Quote all entries in full, exactly.

(Saved entries)
#####

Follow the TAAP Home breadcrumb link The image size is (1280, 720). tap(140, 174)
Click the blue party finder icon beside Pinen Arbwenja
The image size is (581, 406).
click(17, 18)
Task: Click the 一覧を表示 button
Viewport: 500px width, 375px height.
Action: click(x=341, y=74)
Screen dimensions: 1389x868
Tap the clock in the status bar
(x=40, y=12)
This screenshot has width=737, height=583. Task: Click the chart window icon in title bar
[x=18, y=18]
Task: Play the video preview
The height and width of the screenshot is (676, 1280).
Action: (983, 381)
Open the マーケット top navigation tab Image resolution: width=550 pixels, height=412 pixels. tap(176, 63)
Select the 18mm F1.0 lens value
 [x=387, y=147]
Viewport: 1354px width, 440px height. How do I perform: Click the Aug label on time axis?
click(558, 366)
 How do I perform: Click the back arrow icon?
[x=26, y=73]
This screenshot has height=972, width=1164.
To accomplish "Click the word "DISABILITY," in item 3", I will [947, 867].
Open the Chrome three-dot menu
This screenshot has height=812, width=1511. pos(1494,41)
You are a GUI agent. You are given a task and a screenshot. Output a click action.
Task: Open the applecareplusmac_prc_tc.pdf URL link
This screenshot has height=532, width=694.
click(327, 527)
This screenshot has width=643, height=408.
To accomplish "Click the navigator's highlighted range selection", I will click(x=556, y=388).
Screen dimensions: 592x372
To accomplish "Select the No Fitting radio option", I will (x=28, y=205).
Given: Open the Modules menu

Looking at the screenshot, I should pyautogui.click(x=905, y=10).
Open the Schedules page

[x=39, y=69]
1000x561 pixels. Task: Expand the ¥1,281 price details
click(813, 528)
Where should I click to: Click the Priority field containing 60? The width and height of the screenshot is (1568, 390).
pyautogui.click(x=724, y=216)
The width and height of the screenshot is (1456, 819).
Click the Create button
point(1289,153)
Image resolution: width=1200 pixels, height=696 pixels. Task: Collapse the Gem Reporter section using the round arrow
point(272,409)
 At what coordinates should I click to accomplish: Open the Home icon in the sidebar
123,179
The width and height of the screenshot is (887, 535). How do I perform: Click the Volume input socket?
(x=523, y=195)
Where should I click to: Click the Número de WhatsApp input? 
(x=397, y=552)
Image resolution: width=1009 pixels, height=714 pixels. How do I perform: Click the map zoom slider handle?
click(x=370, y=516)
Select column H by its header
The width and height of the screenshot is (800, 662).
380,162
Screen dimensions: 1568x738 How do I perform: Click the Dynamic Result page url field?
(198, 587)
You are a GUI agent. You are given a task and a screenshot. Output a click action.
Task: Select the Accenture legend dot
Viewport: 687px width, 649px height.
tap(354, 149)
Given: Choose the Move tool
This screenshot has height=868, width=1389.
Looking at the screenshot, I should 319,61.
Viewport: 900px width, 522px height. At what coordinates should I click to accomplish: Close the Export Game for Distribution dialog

#####

### [ANSWER SPACE]
Follow the TAAP Home breadcrumb link The image size is (1280, 720). tap(140, 174)
Click the blue party finder icon beside Pinen Arbwenja
The image size is (581, 406).
click(17, 18)
Task: Click the 一覧を表示 button
Viewport: 500px width, 375px height.
Action: click(x=341, y=74)
Screen dimensions: 1389x868
Tap the clock in the status bar
(x=40, y=12)
This screenshot has width=737, height=583. Task: Click the chart window icon in title bar
[x=18, y=18]
Task: Play the video preview
The height and width of the screenshot is (676, 1280).
Action: (983, 381)
Open the マーケット top navigation tab Image resolution: width=550 pixels, height=412 pixels. tap(176, 63)
Select the 18mm F1.0 lens value
 [x=387, y=147]
Viewport: 1354px width, 440px height. How do I perform: Click the Aug label on time axis?
click(558, 366)
 How do I perform: Click the back arrow icon?
[x=26, y=73]
This screenshot has height=972, width=1164.
To accomplish "Click the word "DISABILITY," in item 3", I will [947, 867].
Open the Chrome three-dot menu
This screenshot has height=812, width=1511. pos(1494,41)
You are a GUI agent. You are given a task and a screenshot. Output a click action.
Task: Open the applecareplusmac_prc_tc.pdf URL link
This screenshot has height=532, width=694.
click(327, 527)
This screenshot has width=643, height=408.
To accomplish "Click the navigator's highlighted range selection", I will click(x=556, y=388).
Screen dimensions: 592x372
To accomplish "Select the No Fitting radio option", I will (x=28, y=205).
Given: Open the Modules menu

Looking at the screenshot, I should pyautogui.click(x=905, y=10).
Open the Schedules page

[x=39, y=69]
1000x561 pixels. Task: Expand the ¥1,281 price details
click(813, 528)
Where should I click to: Click the Priority field containing 60? The width and height of the screenshot is (1568, 390).
pyautogui.click(x=724, y=216)
The width and height of the screenshot is (1456, 819).
Click the Create button
point(1289,153)
Image resolution: width=1200 pixels, height=696 pixels. Task: Collapse the Gem Reporter section using the round arrow
point(272,409)
 At what coordinates should I click to accomplish: Open the Home icon in the sidebar
123,179
The width and height of the screenshot is (887, 535). How do I perform: Click the Volume input socket?
(x=523, y=195)
Where should I click to: Click the Número de WhatsApp input? 
(x=397, y=552)
Image resolution: width=1009 pixels, height=714 pixels. How do I perform: Click the map zoom slider handle?
click(x=370, y=516)
Select column H by its header
The width and height of the screenshot is (800, 662).
380,162
Screen dimensions: 1568x738 How do I perform: Click the Dynamic Result page url field?
(198, 587)
You are a GUI agent. You are given a task and a screenshot. Output a click action.
Task: Select the Accenture legend dot
Viewport: 687px width, 649px height.
tap(354, 149)
Given: Choose the Move tool
This screenshot has height=868, width=1389.
Looking at the screenshot, I should 319,61.
Viewport: 900px width, 522px height. At what coordinates should I click to accomplish: Close the Export Game for Distribution dialog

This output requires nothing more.